Geçen ay üçüncü çeyrekle ilgili şöyle bir değerlendirme okumuştuk:
“Üçüncü çeyreğe ilişkin göstergeler yurt içi talebin yavaşlamaya devam ederek enflasyonist etkisinin azaldığını teyit etmektedir.”
Bu cümle görünürde küçük ama anlam olarak belirgin bir değişim göstererek dünkü PPK açıklamasında şöyle yer aldı:
“Üçüncü çeyreğe ilişkin göstergeler yurt içi talebin yavaşlamaya devam ederek enflasyondaki düşüşü destekleyici seviyelere yaklaştığını ima etmektedir.”

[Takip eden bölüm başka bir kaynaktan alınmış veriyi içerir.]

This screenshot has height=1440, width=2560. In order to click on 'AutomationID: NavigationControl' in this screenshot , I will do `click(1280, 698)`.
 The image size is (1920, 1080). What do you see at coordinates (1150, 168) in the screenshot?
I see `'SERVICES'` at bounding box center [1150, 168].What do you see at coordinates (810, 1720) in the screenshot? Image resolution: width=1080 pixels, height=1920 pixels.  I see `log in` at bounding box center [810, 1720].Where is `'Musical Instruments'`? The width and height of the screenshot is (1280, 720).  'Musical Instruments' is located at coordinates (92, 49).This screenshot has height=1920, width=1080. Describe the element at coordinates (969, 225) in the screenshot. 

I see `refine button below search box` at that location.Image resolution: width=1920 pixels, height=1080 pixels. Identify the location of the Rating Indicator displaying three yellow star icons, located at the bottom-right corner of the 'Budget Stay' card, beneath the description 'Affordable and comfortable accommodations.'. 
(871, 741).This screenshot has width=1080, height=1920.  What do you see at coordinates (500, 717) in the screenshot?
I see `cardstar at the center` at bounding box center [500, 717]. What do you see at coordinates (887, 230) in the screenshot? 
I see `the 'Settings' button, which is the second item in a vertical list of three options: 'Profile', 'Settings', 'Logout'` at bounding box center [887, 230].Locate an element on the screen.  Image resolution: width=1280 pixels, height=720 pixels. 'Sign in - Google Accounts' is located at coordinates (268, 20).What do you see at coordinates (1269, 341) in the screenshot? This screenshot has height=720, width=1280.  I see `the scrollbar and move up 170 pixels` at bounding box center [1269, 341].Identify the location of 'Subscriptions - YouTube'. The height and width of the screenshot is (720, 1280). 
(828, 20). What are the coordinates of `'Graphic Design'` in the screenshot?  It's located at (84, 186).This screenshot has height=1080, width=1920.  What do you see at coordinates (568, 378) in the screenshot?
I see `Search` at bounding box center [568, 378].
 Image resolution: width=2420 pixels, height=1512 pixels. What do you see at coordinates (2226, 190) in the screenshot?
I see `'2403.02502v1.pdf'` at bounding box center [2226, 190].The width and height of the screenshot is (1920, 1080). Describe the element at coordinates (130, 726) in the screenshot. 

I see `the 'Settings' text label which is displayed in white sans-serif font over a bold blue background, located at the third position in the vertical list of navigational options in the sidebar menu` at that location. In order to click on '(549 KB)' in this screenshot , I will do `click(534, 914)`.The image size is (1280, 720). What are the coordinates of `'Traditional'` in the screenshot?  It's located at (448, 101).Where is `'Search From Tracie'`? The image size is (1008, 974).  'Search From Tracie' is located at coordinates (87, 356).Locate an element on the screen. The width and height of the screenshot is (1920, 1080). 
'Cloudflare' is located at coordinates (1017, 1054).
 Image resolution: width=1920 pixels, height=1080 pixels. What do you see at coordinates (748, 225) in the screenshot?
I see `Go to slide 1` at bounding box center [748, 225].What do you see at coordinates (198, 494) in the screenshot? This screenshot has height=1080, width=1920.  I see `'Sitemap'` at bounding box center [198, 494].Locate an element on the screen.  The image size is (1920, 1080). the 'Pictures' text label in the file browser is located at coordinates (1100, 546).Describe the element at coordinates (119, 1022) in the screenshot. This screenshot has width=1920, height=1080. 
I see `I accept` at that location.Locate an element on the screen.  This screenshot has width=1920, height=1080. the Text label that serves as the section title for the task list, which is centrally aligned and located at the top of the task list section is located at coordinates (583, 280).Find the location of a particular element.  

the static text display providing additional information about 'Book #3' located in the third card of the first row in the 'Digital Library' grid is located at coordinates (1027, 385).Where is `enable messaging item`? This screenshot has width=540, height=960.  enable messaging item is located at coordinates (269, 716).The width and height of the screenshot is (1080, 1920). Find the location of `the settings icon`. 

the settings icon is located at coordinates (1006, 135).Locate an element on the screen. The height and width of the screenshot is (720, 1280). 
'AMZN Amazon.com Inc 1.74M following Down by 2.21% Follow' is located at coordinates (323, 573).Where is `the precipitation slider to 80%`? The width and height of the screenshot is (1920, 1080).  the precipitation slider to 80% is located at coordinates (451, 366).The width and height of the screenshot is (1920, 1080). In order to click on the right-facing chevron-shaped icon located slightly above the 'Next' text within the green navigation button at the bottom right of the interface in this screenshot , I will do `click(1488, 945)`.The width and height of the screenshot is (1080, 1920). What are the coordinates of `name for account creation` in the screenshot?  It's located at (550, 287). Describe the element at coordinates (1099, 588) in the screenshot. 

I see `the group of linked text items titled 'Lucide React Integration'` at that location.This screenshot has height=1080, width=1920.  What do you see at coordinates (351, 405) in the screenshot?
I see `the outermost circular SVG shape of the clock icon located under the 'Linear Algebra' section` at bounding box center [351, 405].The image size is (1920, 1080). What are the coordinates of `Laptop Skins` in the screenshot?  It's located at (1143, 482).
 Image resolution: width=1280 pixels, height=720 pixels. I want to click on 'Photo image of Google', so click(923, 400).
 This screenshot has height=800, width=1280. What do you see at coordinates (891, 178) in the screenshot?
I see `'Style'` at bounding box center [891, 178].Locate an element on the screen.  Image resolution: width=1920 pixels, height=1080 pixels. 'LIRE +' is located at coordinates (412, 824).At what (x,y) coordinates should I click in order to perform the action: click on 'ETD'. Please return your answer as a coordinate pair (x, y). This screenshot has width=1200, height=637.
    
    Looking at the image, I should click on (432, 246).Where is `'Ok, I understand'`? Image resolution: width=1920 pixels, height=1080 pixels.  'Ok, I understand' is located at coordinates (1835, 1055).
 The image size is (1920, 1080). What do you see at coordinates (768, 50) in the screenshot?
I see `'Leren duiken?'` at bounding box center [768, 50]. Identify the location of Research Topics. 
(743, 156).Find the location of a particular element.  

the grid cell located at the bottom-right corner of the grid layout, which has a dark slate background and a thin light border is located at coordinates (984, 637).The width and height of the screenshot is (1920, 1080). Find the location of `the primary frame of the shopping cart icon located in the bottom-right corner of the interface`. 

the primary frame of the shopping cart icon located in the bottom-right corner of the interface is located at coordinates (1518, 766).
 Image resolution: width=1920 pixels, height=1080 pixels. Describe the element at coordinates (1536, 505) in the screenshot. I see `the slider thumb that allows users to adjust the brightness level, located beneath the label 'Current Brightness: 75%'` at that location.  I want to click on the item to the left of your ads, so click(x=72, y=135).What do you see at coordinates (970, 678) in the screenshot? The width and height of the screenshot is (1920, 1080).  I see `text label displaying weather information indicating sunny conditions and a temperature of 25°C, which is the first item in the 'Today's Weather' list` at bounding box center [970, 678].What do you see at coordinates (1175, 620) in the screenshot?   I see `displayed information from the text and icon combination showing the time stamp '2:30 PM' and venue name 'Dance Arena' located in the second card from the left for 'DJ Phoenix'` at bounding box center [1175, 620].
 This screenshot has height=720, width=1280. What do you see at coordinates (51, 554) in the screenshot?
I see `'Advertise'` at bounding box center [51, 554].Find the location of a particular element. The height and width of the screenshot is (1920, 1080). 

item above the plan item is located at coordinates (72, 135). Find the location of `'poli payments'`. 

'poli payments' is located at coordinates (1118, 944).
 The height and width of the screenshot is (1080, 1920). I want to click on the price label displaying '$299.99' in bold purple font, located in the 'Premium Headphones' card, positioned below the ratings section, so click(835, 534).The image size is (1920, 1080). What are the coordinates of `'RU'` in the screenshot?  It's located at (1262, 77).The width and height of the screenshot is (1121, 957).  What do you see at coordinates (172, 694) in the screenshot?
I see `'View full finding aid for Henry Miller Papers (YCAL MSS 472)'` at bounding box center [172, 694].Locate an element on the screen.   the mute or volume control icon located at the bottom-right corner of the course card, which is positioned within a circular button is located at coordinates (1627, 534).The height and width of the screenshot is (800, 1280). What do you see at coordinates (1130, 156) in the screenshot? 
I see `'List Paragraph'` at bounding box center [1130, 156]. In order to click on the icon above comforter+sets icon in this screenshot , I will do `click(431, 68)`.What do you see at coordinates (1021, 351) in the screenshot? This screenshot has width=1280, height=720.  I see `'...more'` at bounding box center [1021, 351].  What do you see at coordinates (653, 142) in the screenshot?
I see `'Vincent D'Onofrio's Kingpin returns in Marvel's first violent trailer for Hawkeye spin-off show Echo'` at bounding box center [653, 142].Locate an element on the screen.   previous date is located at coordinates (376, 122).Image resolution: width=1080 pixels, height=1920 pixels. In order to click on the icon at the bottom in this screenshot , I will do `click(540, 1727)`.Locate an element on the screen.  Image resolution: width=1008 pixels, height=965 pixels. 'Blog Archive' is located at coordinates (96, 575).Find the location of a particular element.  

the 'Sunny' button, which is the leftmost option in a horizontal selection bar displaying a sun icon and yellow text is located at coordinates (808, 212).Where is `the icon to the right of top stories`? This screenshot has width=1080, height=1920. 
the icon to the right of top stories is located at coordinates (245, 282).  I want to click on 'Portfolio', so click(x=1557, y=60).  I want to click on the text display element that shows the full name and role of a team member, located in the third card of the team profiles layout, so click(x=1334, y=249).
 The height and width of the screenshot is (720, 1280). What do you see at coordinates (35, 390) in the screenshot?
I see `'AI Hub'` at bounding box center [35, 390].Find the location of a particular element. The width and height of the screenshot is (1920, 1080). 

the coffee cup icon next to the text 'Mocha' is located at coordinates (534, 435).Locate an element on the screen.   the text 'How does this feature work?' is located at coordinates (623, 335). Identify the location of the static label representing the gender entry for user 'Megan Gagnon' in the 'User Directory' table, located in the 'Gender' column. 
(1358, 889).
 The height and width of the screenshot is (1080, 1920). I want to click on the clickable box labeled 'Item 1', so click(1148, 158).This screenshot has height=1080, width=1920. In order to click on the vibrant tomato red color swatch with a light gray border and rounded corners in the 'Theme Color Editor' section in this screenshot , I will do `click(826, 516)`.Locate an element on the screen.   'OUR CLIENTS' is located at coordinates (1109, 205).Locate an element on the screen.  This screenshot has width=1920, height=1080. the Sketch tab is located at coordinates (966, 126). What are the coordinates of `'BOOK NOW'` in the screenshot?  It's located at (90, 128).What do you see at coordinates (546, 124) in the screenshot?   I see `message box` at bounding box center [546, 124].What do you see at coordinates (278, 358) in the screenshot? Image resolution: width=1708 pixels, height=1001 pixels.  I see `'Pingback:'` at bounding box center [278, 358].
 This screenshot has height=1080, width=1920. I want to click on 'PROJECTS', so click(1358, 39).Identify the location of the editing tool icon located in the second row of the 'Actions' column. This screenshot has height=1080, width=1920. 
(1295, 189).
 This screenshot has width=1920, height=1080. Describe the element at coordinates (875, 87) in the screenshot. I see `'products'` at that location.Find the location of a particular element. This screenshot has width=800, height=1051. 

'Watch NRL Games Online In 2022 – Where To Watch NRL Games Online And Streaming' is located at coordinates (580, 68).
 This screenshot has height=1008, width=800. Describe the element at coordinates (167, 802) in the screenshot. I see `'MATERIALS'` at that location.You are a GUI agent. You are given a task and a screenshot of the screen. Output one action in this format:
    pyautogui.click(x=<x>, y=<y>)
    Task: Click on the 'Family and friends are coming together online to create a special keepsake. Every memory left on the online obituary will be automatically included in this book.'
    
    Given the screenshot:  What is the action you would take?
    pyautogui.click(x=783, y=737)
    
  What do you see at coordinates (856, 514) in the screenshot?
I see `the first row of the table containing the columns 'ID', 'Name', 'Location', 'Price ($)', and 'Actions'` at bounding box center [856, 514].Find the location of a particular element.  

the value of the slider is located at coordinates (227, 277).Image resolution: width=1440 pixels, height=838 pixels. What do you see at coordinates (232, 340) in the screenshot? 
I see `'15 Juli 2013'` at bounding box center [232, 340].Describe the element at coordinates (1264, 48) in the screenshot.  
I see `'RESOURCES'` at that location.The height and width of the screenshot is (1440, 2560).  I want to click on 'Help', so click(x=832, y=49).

Belli ki yurt içi talep hâlâ enflasyonun en büyük nedeni olarak görülüyor. Geçen ay bu talebin enflasyonist etkisinin azaldığı görüşü dile getiriliyordu, bu kez ise söz konusu talepteki düşüşün enflasyondaki gerilemeyi destekleyici seviyelere yaklaştığı gözlenir olmuş.
Doğrusu Merkez Bankası “Yurt içi talep istediğimiz düzeye gelmedi” diye basit bir cümle kurmak yerine epeyce ağdalı bir ifade kullanmayı tercih etmiş…
“Belirsizlik arttı”
Merkez Bankası enflasyon konusunda yurt içi talebin sorun yaratmaya devam ettiğini ön plana getiriyor getirmeye de aslında özet ve can alıcı cümleyi talep konusunun sonuna saklıyor:
“Enflasyondaki iyileşmenin hızına dair belirsizlik son dönemdeki veri akışı ile artmıştır.”
Bu cümle PPK metinlerine ilk kez girdi. Çok eskiden varsa hatırlamıyorum; ama son dönemlerde bu cümle yoktu.
Belirsizlik yaratan veri akışıyla nelerin kastedildiğine ilişkin bir açıklık yok. Söylenen ne:
“Son dönemdeki veri akışı enflasyondaki iyileşmenin hızına dair belirsizliği artırmış.”
Merkez Bankası herhalde şunu demek istiyor:
“Öyle gelişmeler oluyor, öyle veriler geliyor ki, enflasyonun ne zaman nereye ineceğini kestirmek neredeyse mümkün olmaktan çıktı. Bu konuda büyük bir belirsizlik var.”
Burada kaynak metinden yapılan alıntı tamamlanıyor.